L'immagine migliore che l’Italia riesce a dare, come sempre, la dà nelle emergenze. Porta le mantelline gialle, stringe pale e carriole tra le mani, ha il viso sporco di fango. È l'Italia dei volontari che hanno spalato i detriti di Genova, di Monterosso, di Vernazza, che si sono tuffati nella piena del fiume che ha invaso le città, hanno scavato fino allo stremo, ci hanno messo l’anima, la faccia, la pancia per salvare il salvabile. Questa è l'Italia che vorremmo vedere rappresentata in politica e nel governo.
Internet anche questa volta ha dato prova di quanto sia utile a mobilitare le persone. In 48 ore a Genova sono stati arruolati diecimila "angeli col fango sulle magliette". Così si sono chiamati i tanti giovani che si sono subito messi a spalare per le strade del capoluogo ligure, in collaborazione con la Protezione Civile. L’iniziativa è partita da Emanuela Risso, una giovane genovese laureata in lingue e appassionata di internet che ha aperto una pagina facebook facendola diventare un prezioso veicolo di informazione. La stessa spinta emotiva ha messo in moto tantissimi volontari che da tutta Italia hanno raggiunto Monterosso, Vernazza e i Comuni delle Cinque terre per spalare fango e detriti. Questa è l’altra Italia. È fatta di giovani e anziani che sanno quando è il momento di rimboccarsi le maniche e lavorare per gli altri.
Viviamo in un Paese fragile e disastrato che ha bisogno di buone pratiche per dimostrare di essere migliore di quello che appare, migliore dei politici e dei ministri che non si sono azzardati a sporcarsi le scarpe nel pantano della Liguria.
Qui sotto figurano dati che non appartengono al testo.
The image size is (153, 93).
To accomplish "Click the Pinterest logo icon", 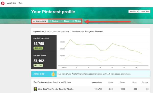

Oggi è lontana l'Italia del Palazzo impegnata a sopravvivere a se stessa, ma è qui che si può imparare qualcosa e ce lo dicono proprio i giovani. C'è il senso di responsabilità, c'è l'umiltà, c'è il voler fare.
Abbiamo bisogno di esempi imitabili in ogni campo e settore perché la crisi mette in discussione tutto e il concetto di servizio agli altri (e per gli altri) è come un testimone da passare di mano in mano. La grande sfida di questo secolo è assicurare a ogni essere umano una vita decente, salvaguardando il più possibile ciò che resta dell'ambiente. I giovani l'hanno capito, e ce lo stanno dicendo con i fatti. Bisogna riconquistare credibilità e fiducia in un Paese che ne ha persa troppa. Bisogna reagire non solo con le parole, ma con gli esempi. I volontari che si rimboccano le maniche, nelle strade di Genova e delle Cinque Terre, restituiscono un po' di dignità a un Paese da salvare al più presto.